_Material provided_

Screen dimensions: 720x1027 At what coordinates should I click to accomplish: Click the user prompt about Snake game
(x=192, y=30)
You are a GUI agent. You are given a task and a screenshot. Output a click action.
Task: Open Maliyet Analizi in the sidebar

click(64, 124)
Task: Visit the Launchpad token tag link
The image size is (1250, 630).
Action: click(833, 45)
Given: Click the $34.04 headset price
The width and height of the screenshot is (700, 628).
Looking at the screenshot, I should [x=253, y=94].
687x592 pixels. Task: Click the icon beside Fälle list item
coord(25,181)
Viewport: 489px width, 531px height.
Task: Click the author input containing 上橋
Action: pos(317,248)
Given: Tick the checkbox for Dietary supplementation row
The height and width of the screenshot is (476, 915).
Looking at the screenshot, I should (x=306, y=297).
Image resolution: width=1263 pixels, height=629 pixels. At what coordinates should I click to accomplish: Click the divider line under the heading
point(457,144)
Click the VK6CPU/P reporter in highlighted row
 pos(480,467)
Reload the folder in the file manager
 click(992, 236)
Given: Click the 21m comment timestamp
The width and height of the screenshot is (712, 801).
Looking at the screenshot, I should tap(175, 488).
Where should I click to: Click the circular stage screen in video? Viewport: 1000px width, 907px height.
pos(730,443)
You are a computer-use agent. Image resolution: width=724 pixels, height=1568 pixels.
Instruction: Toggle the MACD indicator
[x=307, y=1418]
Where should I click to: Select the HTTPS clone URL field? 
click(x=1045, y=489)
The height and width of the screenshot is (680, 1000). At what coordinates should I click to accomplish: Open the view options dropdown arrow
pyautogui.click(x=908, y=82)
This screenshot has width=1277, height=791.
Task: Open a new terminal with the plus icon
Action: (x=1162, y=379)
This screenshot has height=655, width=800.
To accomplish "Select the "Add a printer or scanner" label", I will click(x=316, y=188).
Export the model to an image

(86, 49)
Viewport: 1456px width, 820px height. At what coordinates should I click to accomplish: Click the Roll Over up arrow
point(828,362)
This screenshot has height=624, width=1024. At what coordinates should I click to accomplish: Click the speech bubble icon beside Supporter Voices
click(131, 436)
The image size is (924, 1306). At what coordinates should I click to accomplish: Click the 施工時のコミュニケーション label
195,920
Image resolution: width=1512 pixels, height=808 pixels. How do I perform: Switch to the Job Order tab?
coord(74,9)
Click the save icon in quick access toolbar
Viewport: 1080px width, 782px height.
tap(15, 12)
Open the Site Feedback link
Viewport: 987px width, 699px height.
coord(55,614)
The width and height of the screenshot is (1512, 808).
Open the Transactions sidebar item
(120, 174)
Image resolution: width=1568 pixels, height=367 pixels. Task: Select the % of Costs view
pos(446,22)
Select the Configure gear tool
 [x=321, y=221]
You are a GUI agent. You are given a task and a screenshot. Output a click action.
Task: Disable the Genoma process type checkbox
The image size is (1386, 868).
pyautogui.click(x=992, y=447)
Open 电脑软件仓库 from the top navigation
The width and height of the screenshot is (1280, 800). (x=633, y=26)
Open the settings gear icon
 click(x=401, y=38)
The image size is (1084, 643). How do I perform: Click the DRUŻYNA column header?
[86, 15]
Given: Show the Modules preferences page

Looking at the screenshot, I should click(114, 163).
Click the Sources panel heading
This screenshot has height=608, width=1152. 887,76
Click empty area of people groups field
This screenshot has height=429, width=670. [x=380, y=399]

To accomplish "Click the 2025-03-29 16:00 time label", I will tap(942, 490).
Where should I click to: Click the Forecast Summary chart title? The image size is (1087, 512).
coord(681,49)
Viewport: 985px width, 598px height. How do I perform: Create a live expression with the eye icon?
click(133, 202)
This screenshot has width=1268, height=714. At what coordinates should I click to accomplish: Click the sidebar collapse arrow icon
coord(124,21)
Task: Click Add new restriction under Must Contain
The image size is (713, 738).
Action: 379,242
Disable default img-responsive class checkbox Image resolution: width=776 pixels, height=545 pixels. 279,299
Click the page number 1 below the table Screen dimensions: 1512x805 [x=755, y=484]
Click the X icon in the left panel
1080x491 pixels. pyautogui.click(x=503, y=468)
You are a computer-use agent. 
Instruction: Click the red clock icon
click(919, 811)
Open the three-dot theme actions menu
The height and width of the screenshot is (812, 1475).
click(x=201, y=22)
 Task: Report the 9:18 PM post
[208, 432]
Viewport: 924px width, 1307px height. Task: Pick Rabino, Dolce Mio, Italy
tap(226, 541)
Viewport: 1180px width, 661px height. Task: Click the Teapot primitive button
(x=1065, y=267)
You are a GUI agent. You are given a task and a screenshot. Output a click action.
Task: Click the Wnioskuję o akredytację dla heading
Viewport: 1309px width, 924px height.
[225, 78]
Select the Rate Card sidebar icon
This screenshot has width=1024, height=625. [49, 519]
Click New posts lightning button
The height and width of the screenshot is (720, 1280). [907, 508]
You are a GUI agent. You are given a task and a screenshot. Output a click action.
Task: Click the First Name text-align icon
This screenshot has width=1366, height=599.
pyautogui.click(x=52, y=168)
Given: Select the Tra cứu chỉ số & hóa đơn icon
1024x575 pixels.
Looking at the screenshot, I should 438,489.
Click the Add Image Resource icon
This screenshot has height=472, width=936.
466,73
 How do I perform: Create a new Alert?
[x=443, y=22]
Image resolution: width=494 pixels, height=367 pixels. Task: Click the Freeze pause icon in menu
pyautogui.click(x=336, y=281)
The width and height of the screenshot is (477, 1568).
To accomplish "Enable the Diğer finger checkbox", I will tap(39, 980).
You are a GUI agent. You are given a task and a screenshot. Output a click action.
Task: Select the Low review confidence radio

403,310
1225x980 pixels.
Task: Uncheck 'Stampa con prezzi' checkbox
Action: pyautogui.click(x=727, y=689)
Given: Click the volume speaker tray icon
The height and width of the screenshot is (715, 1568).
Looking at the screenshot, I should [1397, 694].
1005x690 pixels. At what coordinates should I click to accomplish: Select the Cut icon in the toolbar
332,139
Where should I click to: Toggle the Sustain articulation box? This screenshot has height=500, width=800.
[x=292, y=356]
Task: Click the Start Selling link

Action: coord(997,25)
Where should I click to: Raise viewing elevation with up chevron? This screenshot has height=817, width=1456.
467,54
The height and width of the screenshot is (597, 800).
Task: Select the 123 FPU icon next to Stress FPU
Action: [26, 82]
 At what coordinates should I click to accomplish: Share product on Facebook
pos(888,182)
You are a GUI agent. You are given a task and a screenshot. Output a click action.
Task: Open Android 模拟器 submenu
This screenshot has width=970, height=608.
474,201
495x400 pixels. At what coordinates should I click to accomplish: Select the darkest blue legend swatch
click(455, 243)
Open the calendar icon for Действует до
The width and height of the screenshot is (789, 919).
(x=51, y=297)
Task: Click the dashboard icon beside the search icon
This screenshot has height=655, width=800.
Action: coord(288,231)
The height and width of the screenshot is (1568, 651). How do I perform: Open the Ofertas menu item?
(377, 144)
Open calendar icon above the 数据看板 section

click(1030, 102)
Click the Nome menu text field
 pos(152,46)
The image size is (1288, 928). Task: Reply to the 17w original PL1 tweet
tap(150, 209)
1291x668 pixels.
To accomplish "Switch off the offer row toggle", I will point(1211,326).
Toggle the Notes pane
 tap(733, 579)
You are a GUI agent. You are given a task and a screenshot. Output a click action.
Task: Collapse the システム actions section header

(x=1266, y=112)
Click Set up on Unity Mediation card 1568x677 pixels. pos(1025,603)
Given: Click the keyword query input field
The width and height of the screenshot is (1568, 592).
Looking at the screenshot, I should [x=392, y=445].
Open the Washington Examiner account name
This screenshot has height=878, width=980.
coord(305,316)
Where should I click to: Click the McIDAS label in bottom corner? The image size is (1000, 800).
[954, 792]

_Activity_
Within the data above, the span starting at the line containing "Viewport: 1180px width, 661px" and ending at the line containing "The width and height of the screenshot is (477, 1568)." is to be retyped exactly, with no other lines.

_Written answer_
Viewport: 1180px width, 661px height. Task: Click the Teapot primitive button
(x=1065, y=267)
You are a GUI agent. You are given a task and a screenshot. Output a click action.
Task: Click the Wnioskuję o akredytację dla heading
Viewport: 1309px width, 924px height.
[225, 78]
Select the Rate Card sidebar icon
This screenshot has width=1024, height=625. [49, 519]
Click New posts lightning button
The height and width of the screenshot is (720, 1280). [907, 508]
You are a GUI agent. You are given a task and a screenshot. Output a click action.
Task: Click the First Name text-align icon
This screenshot has width=1366, height=599.
pyautogui.click(x=52, y=168)
Given: Select the Tra cứu chỉ số & hóa đơn icon
1024x575 pixels.
Looking at the screenshot, I should 438,489.
Click the Add Image Resource icon
This screenshot has height=472, width=936.
466,73
 How do I perform: Create a new Alert?
[x=443, y=22]
Image resolution: width=494 pixels, height=367 pixels. Task: Click the Freeze pause icon in menu
pyautogui.click(x=336, y=281)
The width and height of the screenshot is (477, 1568).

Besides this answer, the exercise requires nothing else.